Por Silvana Melo, Resumen Latinoamericano, 1 de junio de 2021.
El hambre aprieta. Y genera más temor que el virus. Ni las 638 muertes de ayer en las terapias intensivas, sin aire, aterran más que el vacío en la panza. Un fantasma que ataca en las noches y no deja dormir. Que despierta con gusto feo en la boca y ruidos de temporal entre el estómago y la garganta.
Diez millones de personas desfilan por los comedores sociales en estos tiempos irracionales. Donde se siembra en las banquinas pero el alimento no llega a las mesas. Antes del asentamiento del virus en las vidas más precarias, eran ocho millones. En el peor momento de la parálisis fueron once millones. El desperezarse económico cuando la pandemia se guardó un ratito –apenas- sólo pudo evitar que un millón buscara raciones con un táper en las organizaciones donde nadie vacuna. Ahora, con el invierno y la muerte encima, no se sabe cuántos son. En la fila del barrio o revisando la basura.

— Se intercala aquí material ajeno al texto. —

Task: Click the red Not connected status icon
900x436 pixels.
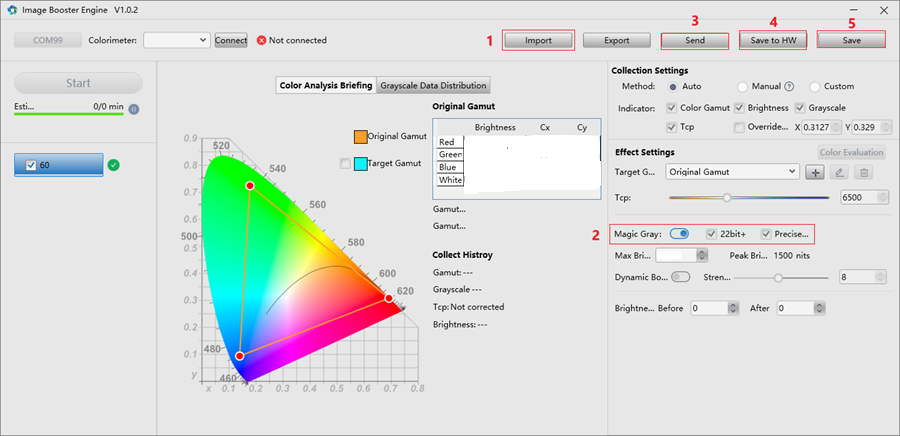Action: 261,41
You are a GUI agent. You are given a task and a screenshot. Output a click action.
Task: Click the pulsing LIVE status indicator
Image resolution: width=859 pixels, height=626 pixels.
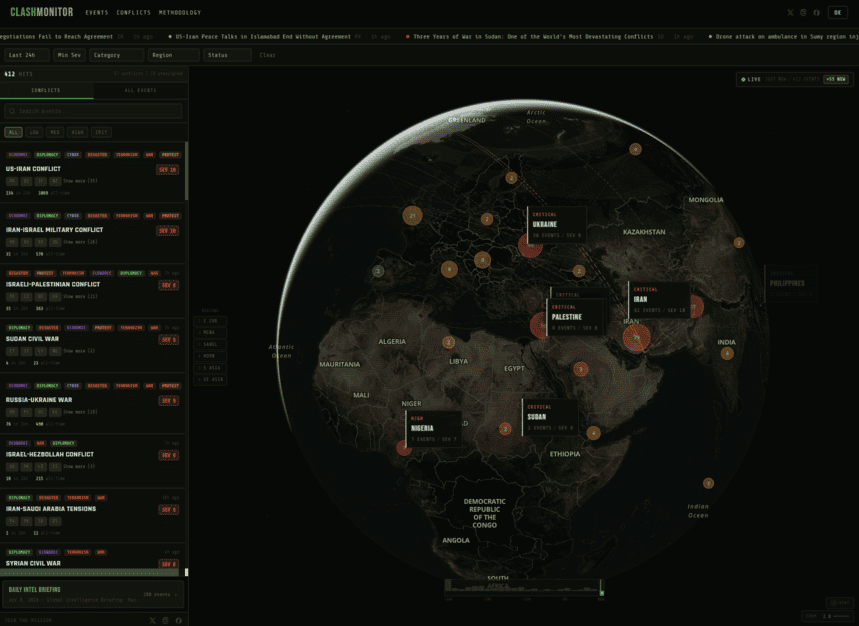pyautogui.click(x=753, y=79)
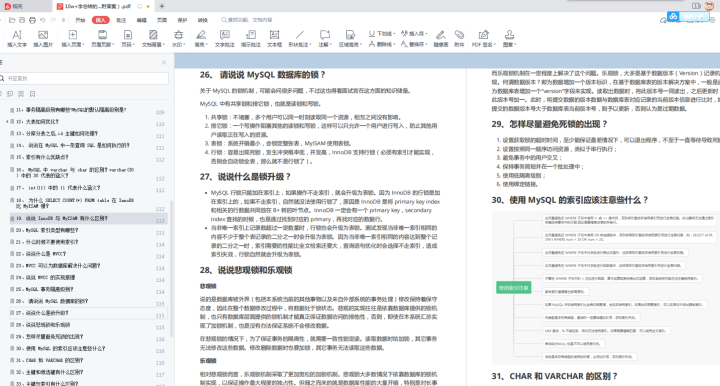Switch to the Start (开始) ribbon tab
Viewport: 720px width, 386px height.
pos(80,20)
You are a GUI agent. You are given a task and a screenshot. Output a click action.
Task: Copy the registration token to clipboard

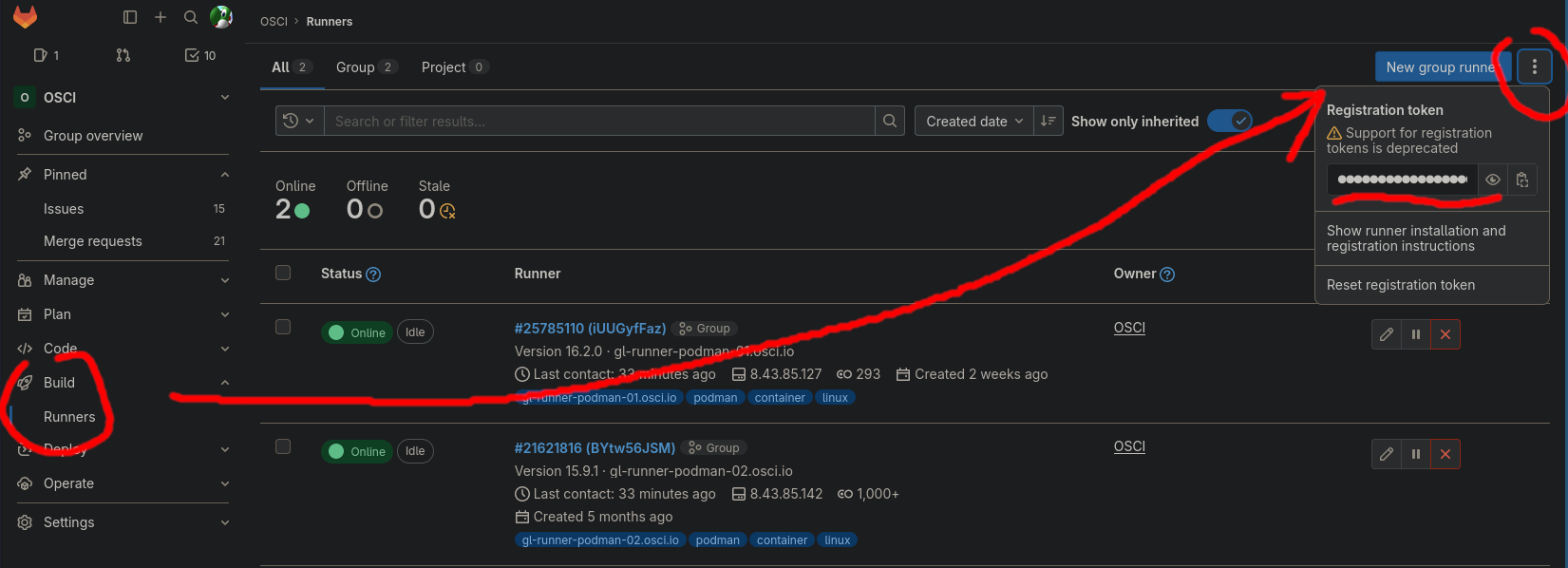coord(1521,180)
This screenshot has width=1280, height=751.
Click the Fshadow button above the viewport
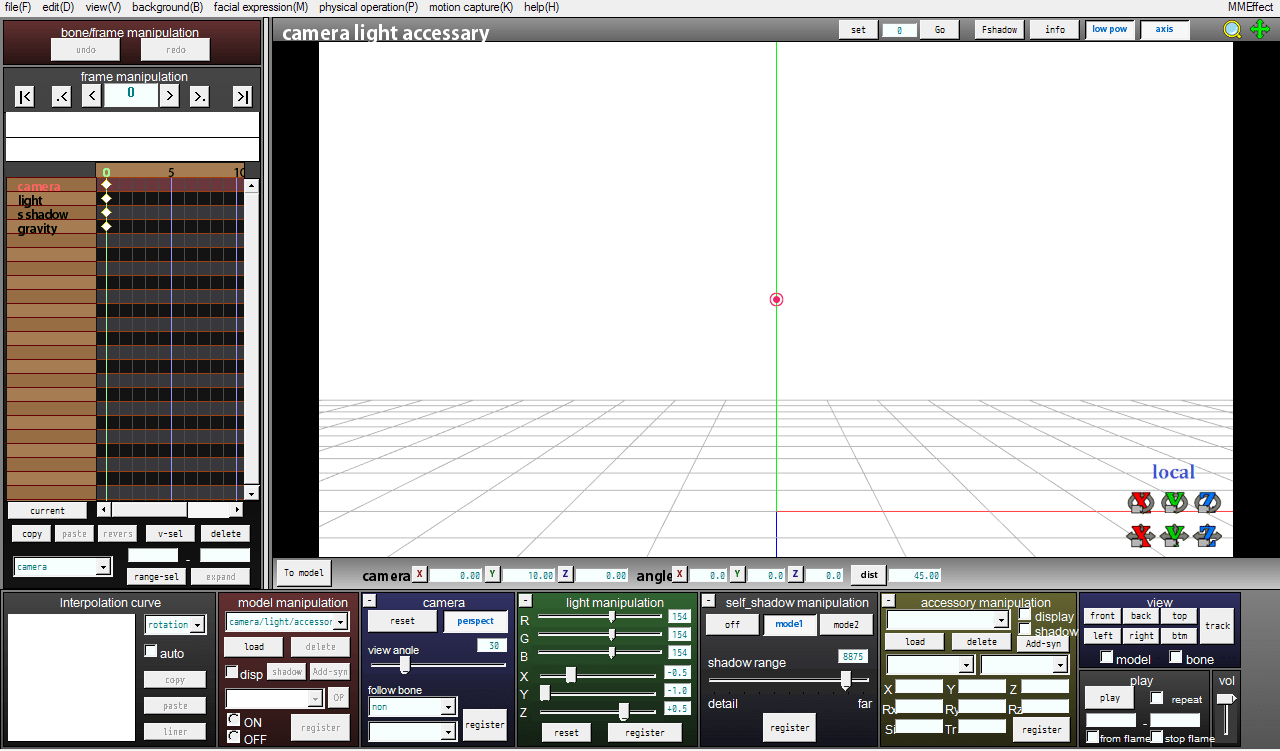(998, 29)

“El encarecimiento de los alimentos en lo que va del año ha impedido que la asistencia de personas a los comedores populares retornase al nivel prepandémico”, dice Alejandro Rebossio en el Diario.ar, sobre los números del Ministerio de Desarrollo Social. No alcanzan la AUH ni el aumento en la tarjeta Alimentar. No hay subsidio posible que encuadre el hambre de diez millones. Que es aproximadamente un 22 por ciento de la población. Que es 22 de cada cien.
En Constitución el MTE sostiene 15 ollas populares. 3000 raciones los lunes, miércoles y viernes. Una organización de Haedo recibe a unos 5100 niños de 46 comedores. Polenta y carcaza de pollos. Lo que se pueda para saciar y calentar el cuerpo. Un centro comunitario de La Matanza vio dispararse la demanda: de 80 familias a unas 300. 1500 hambres por día. En Almirante Brown llegan al comedor los niños del asentamiento y son cada vez más. Sin luz ni agua ni cloacas, el baño es una zanja y el tapabocas y el alcohol en gel cosa de ricos. A una organización colmada de historia y de vidas transformadas, en Avellaneda, la pandemia la obligó a resignar el contacto cuerpo a cuerpo, alma a alma con los niños. Prepara 50 viandas diarias y 130 bolsones alimentarios semanales para las familias. Una red de organizaciones de zona oeste ha soñado con dar vuelta esos mundos y ponerlos patas arriba. Hoy reparte 4000 raciones alimentarias por día.
El Banco de Alimentos trabaja con 1.317 organizaciones. La gente a la que llega saltó de 168.000 a 426.117 diarias en el último año. El Banco nació en el 2000, a las puertas de una de las peores crisis de la historia reciente. Reciben las donaciones de los grandes super e hiper mercados y las reparten entre las organizaciones, previo pago. Un porcentaje pequeño del precio del mercado. Pero no hay gratuidad. Desarrollo Social reforzó en abril las partidas a comedores.
El hambre desensilla los sueños. Encajona los proyectos transformadores. Se devora las energías pensadas para cambiar los mundos, ésos en los que se vive feo, se respira veneno, se soporta la penuria y la intemperie y se devasta la esperanza. El hambre deja de lado las luchas imposibles, las revoluciones y los clicks para enamorar a los niños de la vida. El hambre exige que se la sacie. Y todos los que pensaban en cambiar el mundo arman comedores como trincheras. O se resignan, tristemente, a salir a la calle para pedir el aumento de un plan con banderas que antes eran irrenunciables. Se trata de dar vuelta la pirámide y que los ricos sean los que sostengan a la multitud anónima de los desterrados. O alentar las ferias barriales donde se canjean tres remeras por un paquete de azúcar.
A una cuadra de la calle de Avellaneda donde las madres hacen cola para recibir los alimentos para sus niños, una casa tomada cuida la intimidad sin puerta. Apenas como cortina una bandera de este país, corroída, descolorida, donde apenas puede reconocerse el celeste, el blanco agrisado y el sol que sobrevive en el medio. No logra tapar todo el agujero de puerta porque las hilachas de abajo dejan luz para ver los pies de la pobreza extrema.
El hambre disciplina. Pone límites. Resigna y levanta cercas. De ahí su criminalidad. Habrá que resistirse. Y cuando el virus se repliegue volver a las calles con los sueños en pie.